Complete the following ::
a - What model plant does the auxin research overview say is used for these studies?
b - Extend the auxin research overview, starting after its final sentence.

Selected passage ::
* * * * *

The plant hormone auxin is a key regulator of multiple cellular and developmental responses in plants including cell division, expansion, and differentiation; patterning of embryos, vasculature and other tissues; and distribution of growth between primary and lateral root and shoot meristems. This multiplicity of regulatory activities has spurred considerable interest in mechanisms of auxin signaling and response. We use techniques of genetics, molecular biology, microscopy, physiology, and biochemistry to study signal transduction pathways by which auxin regulates plant development. For these studies we use the model plant Arabidopsis thaliana, which has numerous technical advantages (including a completely sequenced genome) that allow rapid experimental progress.

* * * * *

Material provided ::
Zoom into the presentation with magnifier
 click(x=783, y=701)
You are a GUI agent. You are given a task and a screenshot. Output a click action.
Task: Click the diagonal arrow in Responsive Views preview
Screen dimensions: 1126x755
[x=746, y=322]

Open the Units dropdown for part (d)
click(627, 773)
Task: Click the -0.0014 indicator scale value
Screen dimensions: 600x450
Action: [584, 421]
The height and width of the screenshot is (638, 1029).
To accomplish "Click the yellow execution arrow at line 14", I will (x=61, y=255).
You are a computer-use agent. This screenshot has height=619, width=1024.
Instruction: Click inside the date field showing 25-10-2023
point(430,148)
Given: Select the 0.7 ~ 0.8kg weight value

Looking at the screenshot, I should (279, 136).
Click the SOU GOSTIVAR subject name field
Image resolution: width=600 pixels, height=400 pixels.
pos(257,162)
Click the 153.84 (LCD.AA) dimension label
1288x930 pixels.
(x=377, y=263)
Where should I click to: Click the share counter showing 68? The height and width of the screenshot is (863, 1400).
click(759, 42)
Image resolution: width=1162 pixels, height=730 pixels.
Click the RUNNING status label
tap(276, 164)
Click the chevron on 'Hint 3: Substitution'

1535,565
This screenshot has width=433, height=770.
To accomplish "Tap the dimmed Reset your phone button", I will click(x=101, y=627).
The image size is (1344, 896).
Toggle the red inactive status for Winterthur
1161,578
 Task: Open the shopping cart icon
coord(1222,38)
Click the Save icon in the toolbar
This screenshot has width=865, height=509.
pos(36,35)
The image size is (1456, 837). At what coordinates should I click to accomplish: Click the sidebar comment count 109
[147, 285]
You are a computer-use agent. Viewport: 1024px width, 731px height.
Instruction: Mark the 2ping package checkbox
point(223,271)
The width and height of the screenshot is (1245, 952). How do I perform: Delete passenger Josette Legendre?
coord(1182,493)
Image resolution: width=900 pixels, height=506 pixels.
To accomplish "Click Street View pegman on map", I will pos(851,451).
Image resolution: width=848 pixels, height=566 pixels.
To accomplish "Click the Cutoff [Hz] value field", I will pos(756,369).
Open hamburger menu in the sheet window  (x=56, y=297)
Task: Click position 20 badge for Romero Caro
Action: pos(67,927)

* * * * *

Exercise answers ::
a - Arabidopsis thaliana

b -
Auxin acts largely by regulating gene expression. A family of proteins called ARFs bind to promoters of auxin-responsive genes and regulate their expression, and proteins of a second family called Aux/IAA can dimerize with ARFs and also thereby affect gene expression. To reveal the roles of these proteins in development, we are characterizing phenotypes of plants with mutations in genes encoding ARF and Aux/IAA proteins. We are also using these mutants in global gene expression studies to identify regulatory targets of ARF and Aux/IAA proteins, and studying functions of these target genes by reverse genetic methods. To understand how auxin signaling pathways might regulate Aux/IAA or ARF protein function, we are studying interactions among these proteins, and their modification and stability in plant extracts under different conditions. We are exploring how environmental light signals modulate auxin signaling pathways using similar methods. A particular focus is whether auxin or light regulates turnover or some other activity of Aux/IAA proteins, and whether these proteins are modified (for example by phosphorylation) after perception of one of these signals.